> **Directions for this task**
The output is the lines below from the one with "Metal & Beer (557, 315)" through the one with "Death Metal (656, 1792)", both included, printed exactly and with no other line.

> **Data supplied**
--*--

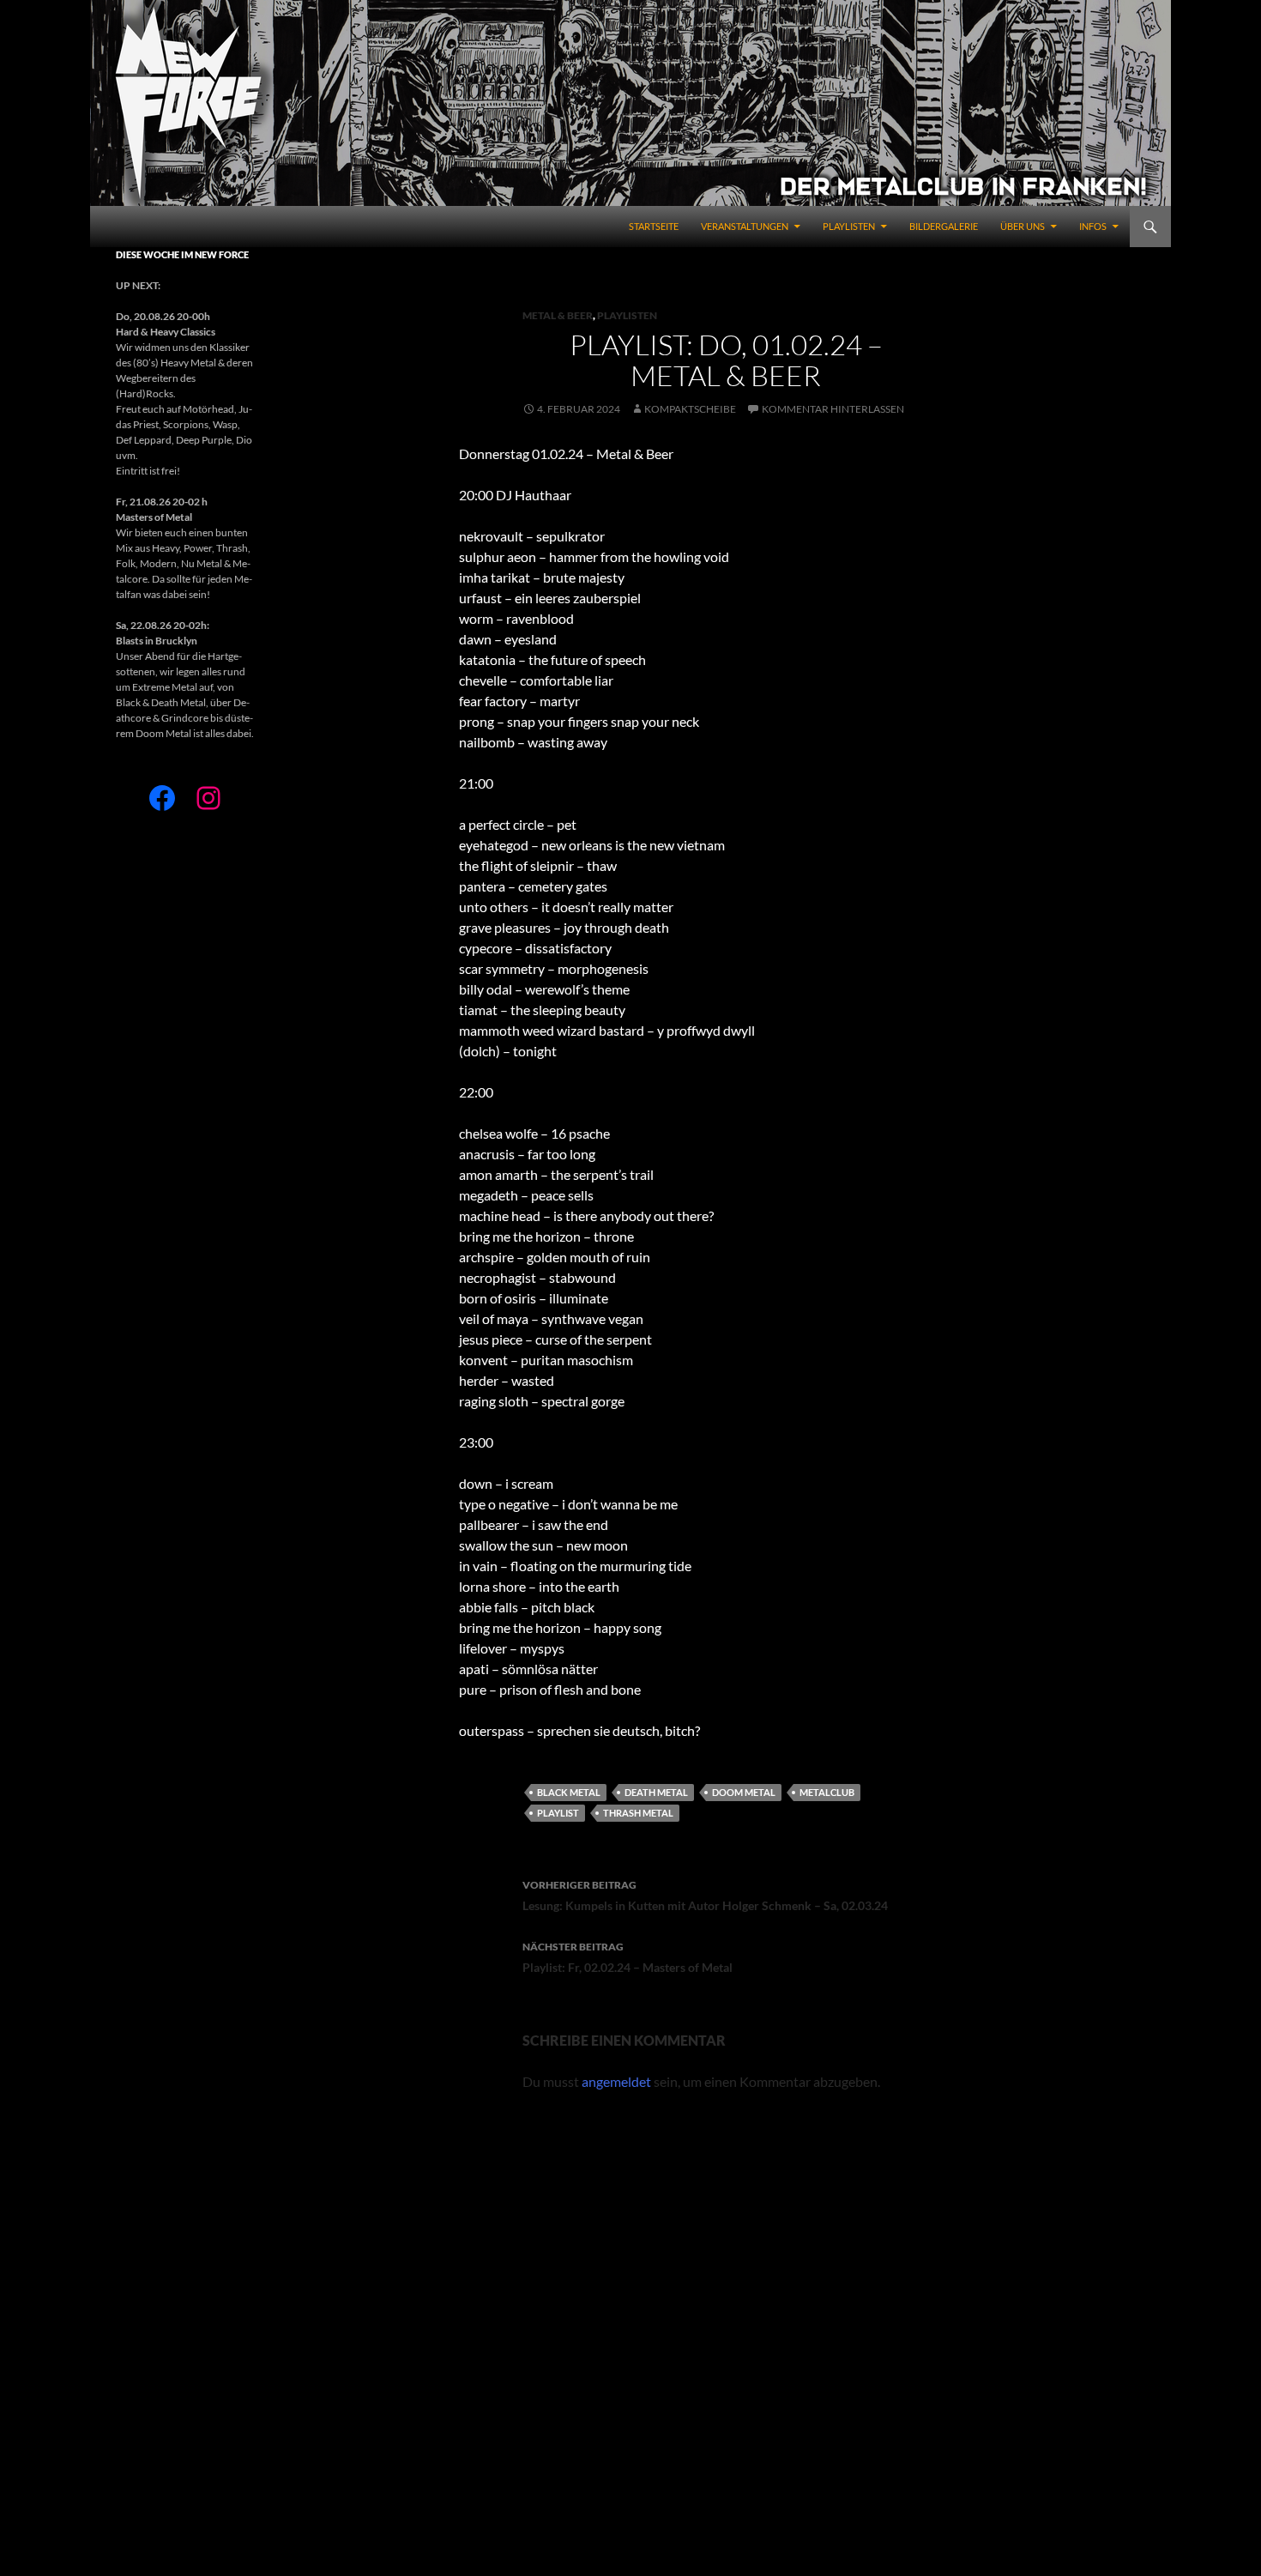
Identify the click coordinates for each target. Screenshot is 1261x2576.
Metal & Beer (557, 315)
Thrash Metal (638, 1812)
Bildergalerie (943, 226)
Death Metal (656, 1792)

--*--

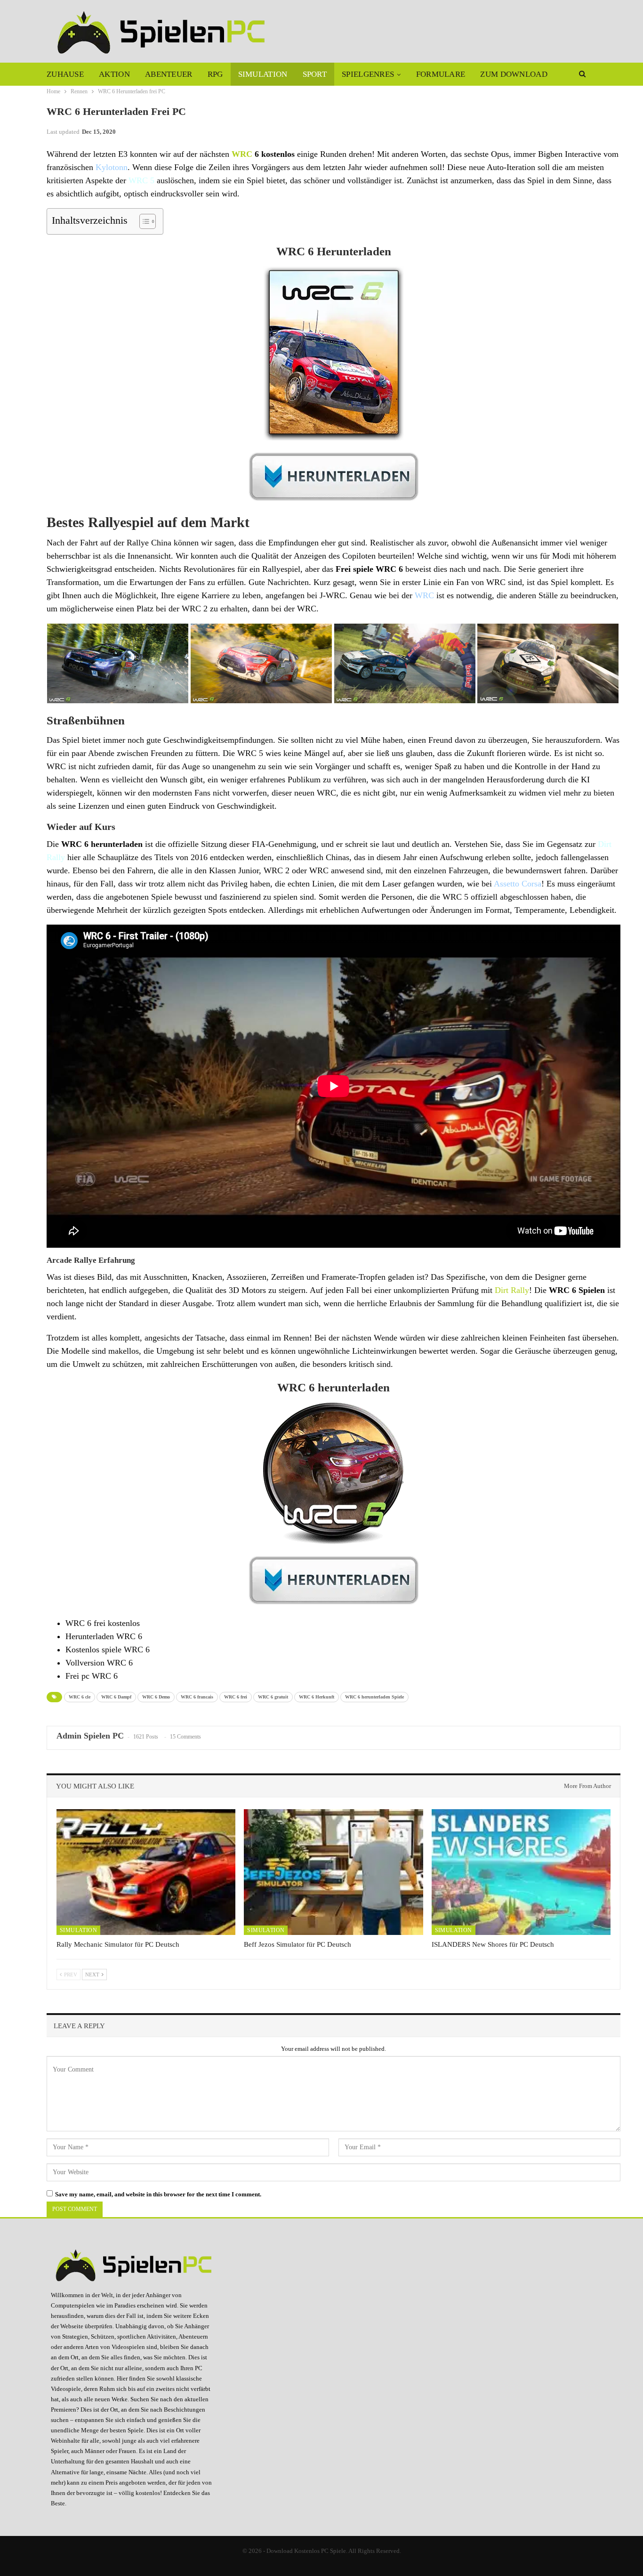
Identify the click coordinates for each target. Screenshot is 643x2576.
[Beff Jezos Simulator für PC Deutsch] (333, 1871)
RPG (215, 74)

--*--

> **Written answer**
Metal & Beer (557, 315)
Thrash Metal (638, 1812)
Bildergalerie (943, 226)
Death Metal (656, 1792)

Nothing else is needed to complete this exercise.